В доме Голдбергов горели все окна.

— Вам не обязательно заходить, — тускло сказала Элиана.

— Мне придется, — я чувствовал знакомое покалывание в кончиках пальцев. Мы заключили договор, мы привлекли внимание, осталось доиграть последние действия.

Так я впервые увидел Оскара Голдберга. Совсем юный, с почти черными тенями под глазами, он производил впечатление человека, не спавшего несколько суток подряд. Он не посмотрел на сестру, когда мы вошли, его взгляд не отрывался от трех женщин в черном, сидевших бок о бок на софе и вязавших. Спицы мерно и громко щелкали.

— Элиана! — миссис Голдберг встала, но не подошла к дочери. — Мистер Веспер, я вас предупреждала.

— Мама, — только и сказала Элиана, и что-то в ее голосе заставило мать посмотреть на меня.
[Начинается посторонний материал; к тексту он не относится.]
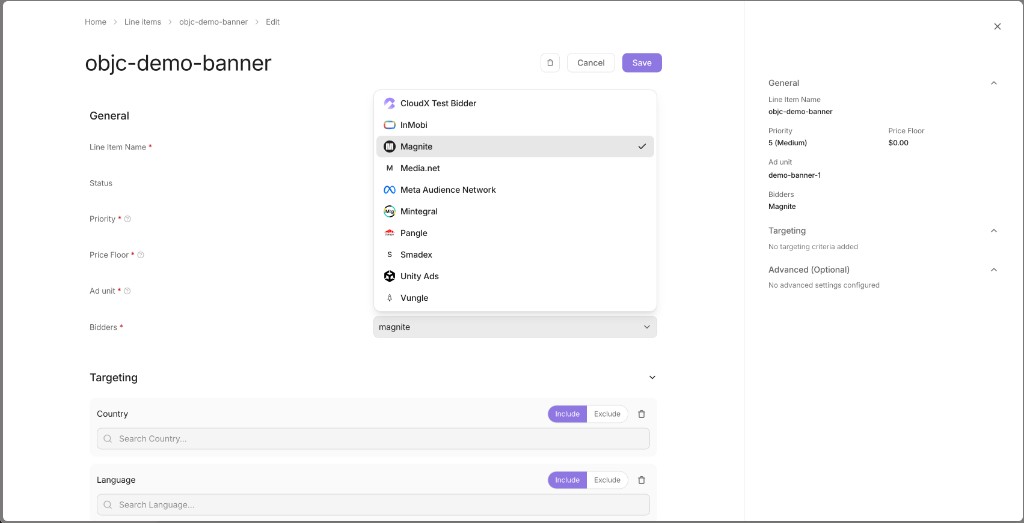Click the trash icon next to Cancel
Viewport: 1024px width, 523px height.
point(550,63)
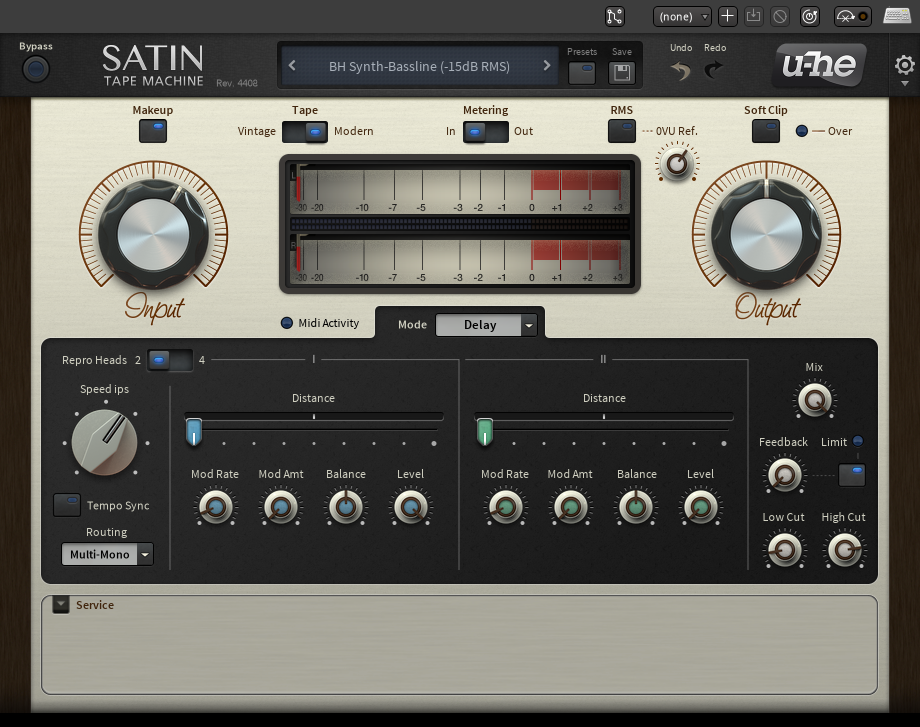Go to next preset with right arrow
Viewport: 920px width, 727px height.
click(x=547, y=66)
— Вы в него не стреляли, так ведь? — спросил я.

— Неправда, это сделала я.

— Зачем? Не любили мужа?

— Любила, — она снова превращалась в статую: ничего человеческого. — А он предал нас всех. Спасся при крушении парома, никому не дал о себе знать и ушел бродяжничать. Голдберг — нищий-попрошайка! Как он посмел оставить все это. Детей, дело. Я бы убила его еще раз, будь у меня возможность.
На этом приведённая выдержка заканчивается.